Dataset excerpts START

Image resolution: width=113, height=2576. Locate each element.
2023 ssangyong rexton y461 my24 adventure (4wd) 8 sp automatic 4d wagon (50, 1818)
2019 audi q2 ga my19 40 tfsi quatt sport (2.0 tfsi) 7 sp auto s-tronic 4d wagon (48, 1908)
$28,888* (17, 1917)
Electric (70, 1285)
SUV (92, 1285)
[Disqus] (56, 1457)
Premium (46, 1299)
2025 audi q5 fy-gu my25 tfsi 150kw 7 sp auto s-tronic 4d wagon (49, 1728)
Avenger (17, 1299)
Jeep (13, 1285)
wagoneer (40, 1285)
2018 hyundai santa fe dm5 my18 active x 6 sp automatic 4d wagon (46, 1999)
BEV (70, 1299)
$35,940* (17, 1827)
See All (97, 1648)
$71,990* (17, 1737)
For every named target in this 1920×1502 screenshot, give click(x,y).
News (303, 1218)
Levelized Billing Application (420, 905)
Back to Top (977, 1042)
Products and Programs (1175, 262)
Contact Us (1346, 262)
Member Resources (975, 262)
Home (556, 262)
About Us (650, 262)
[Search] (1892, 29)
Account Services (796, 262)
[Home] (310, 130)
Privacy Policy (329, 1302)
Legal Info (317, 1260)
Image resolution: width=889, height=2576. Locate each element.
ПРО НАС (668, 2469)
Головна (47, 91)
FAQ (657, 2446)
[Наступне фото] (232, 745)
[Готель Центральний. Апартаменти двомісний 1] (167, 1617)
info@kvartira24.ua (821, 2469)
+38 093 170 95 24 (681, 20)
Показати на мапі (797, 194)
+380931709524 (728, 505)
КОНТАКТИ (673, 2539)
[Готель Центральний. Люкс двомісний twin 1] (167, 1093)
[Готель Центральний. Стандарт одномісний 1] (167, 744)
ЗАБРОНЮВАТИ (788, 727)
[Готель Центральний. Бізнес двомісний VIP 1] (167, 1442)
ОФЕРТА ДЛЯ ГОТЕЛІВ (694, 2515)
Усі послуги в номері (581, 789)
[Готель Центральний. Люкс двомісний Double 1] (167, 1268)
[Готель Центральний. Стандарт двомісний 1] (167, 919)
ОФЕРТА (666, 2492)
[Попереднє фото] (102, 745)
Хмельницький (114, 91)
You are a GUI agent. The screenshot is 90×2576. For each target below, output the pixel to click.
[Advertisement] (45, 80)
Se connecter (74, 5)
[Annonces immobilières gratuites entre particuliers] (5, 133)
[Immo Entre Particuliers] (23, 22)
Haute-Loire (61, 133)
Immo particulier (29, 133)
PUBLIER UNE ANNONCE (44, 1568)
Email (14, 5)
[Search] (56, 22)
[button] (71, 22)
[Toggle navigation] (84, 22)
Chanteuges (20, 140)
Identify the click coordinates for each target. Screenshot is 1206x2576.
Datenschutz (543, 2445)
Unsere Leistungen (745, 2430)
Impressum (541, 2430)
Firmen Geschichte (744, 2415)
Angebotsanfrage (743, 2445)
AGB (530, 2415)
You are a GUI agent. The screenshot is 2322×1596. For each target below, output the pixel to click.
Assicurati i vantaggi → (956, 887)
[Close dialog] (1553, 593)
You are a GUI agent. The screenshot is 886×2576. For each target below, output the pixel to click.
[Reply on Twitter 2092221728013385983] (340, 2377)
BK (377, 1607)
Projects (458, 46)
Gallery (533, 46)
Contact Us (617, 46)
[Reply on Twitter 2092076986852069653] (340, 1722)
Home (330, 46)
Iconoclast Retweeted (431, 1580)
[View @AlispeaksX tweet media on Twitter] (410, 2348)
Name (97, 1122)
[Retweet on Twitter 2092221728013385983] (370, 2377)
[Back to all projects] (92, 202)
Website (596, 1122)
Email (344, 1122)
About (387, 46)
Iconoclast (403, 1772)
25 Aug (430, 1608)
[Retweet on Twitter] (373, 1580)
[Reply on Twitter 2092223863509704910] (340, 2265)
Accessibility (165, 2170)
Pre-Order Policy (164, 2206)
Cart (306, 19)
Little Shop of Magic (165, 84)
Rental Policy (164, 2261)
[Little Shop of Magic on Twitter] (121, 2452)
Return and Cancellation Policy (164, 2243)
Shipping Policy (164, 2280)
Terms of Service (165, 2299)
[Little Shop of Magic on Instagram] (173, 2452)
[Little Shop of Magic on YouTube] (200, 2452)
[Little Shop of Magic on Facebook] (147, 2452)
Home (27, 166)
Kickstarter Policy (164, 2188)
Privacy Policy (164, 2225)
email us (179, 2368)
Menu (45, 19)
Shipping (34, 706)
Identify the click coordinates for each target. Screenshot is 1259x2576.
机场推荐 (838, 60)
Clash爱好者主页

Dataset excerpts END

▶ [Task objective] All entries shown above should be printed again exactly.

▶ [Reply]
Image resolution: width=113, height=2576. Locate each element.
2023 ssangyong rexton y461 my24 adventure (4wd) 8 sp automatic 4d wagon (50, 1818)
2019 audi q2 ga my19 40 tfsi quatt sport (2.0 tfsi) 7 sp auto s-tronic 4d wagon (48, 1908)
$28,888* (17, 1917)
Electric (70, 1285)
SUV (92, 1285)
[Disqus] (56, 1457)
Premium (46, 1299)
2025 audi q5 fy-gu my25 tfsi 150kw 7 sp auto s-tronic 4d wagon (49, 1728)
Avenger (17, 1299)
Jeep (13, 1285)
wagoneer (40, 1285)
2018 hyundai santa fe dm5 my18 active x 6 sp automatic 4d wagon (46, 1999)
BEV (70, 1299)
$35,940* (17, 1827)
See All (97, 1648)
$71,990* (17, 1737)
For every named target in this 1920×1502 screenshot, give click(x,y).
News (303, 1218)
Levelized Billing Application (420, 905)
Back to Top (977, 1042)
Products and Programs (1175, 262)
Contact Us (1346, 262)
Member Resources (975, 262)
Home (556, 262)
About Us (650, 262)
[Search] (1892, 29)
Account Services (796, 262)
[Home] (310, 130)
Privacy Policy (329, 1302)
Legal Info (317, 1260)
Image resolution: width=889, height=2576. Locate each element.
ПРО НАС (668, 2469)
Головна (47, 91)
FAQ (657, 2446)
[Наступне фото] (232, 745)
[Готель Центральний. Апартаменти двомісний 1] (167, 1617)
info@kvartira24.ua (821, 2469)
+38 093 170 95 24 (681, 20)
Показати на мапі (797, 194)
+380931709524 (728, 505)
КОНТАКТИ (673, 2539)
[Готель Центральний. Люкс двомісний twin 1] (167, 1093)
[Готель Центральний. Стандарт одномісний 1] (167, 744)
ЗАБРОНЮВАТИ (788, 727)
[Готель Центральний. Бізнес двомісний VIP 1] (167, 1442)
ОФЕРТА ДЛЯ ГОТЕЛІВ (694, 2515)
Усі послуги в номері (581, 789)
[Готель Центральний. Люкс двомісний Double 1] (167, 1268)
[Готель Центральний. Стандарт двомісний 1] (167, 919)
ОФЕРТА (666, 2492)
[Попереднє фото] (102, 745)
Хмельницький (114, 91)
You are a GUI agent. The screenshot is 90×2576. For each target below, output the pixel to click.
[Advertisement] (45, 80)
Se connecter (74, 5)
[Annonces immobilières gratuites entre particuliers] (5, 133)
[Immo Entre Particuliers] (23, 22)
Haute-Loire (61, 133)
Immo particulier (29, 133)
PUBLIER UNE ANNONCE (44, 1568)
Email (14, 5)
[Search] (56, 22)
[button] (71, 22)
[Toggle navigation] (84, 22)
Chanteuges (20, 140)
Identify the click coordinates for each target. Screenshot is 1206x2576.
Datenschutz (543, 2445)
Unsere Leistungen (745, 2430)
Impressum (541, 2430)
Firmen Geschichte (744, 2415)
Angebotsanfrage (743, 2445)
AGB (530, 2415)
You are a GUI agent. The screenshot is 2322×1596. For each target below, output the pixel to click.
Assicurati i vantaggi → (956, 887)
[Close dialog] (1553, 593)
You are a GUI agent. The screenshot is 886×2576. For each target below, output the pixel to click.
[Reply on Twitter 2092221728013385983] (340, 2377)
BK (377, 1607)
Projects (458, 46)
Gallery (533, 46)
Contact Us (617, 46)
[Reply on Twitter 2092076986852069653] (340, 1722)
Home (330, 46)
Iconoclast Retweeted (431, 1580)
[View @AlispeaksX tweet media on Twitter] (410, 2348)
Name (97, 1122)
[Retweet on Twitter 2092221728013385983] (370, 2377)
[Back to all projects] (92, 202)
Website (596, 1122)
Email (344, 1122)
About (387, 46)
Iconoclast (403, 1772)
25 Aug (430, 1608)
[Retweet on Twitter] (373, 1580)
[Reply on Twitter 2092223863509704910] (340, 2265)
Accessibility (165, 2170)
Pre-Order Policy (164, 2206)
Cart (306, 19)
Little Shop of Magic (165, 84)
Rental Policy (164, 2261)
[Little Shop of Magic on Twitter] (121, 2452)
Return and Cancellation Policy (164, 2243)
Shipping Policy (164, 2280)
Terms of Service (165, 2299)
[Little Shop of Magic on Instagram] (173, 2452)
[Little Shop of Magic on YouTube] (200, 2452)
[Little Shop of Magic on Facebook] (147, 2452)
Home (27, 166)
Kickstarter Policy (164, 2188)
Privacy Policy (164, 2225)
email us (179, 2368)
Menu (45, 19)
Shipping (34, 706)
Identify the click coordinates for each target. Screenshot is 1259x2576.
机场推荐 (838, 60)
Clash爱好者主页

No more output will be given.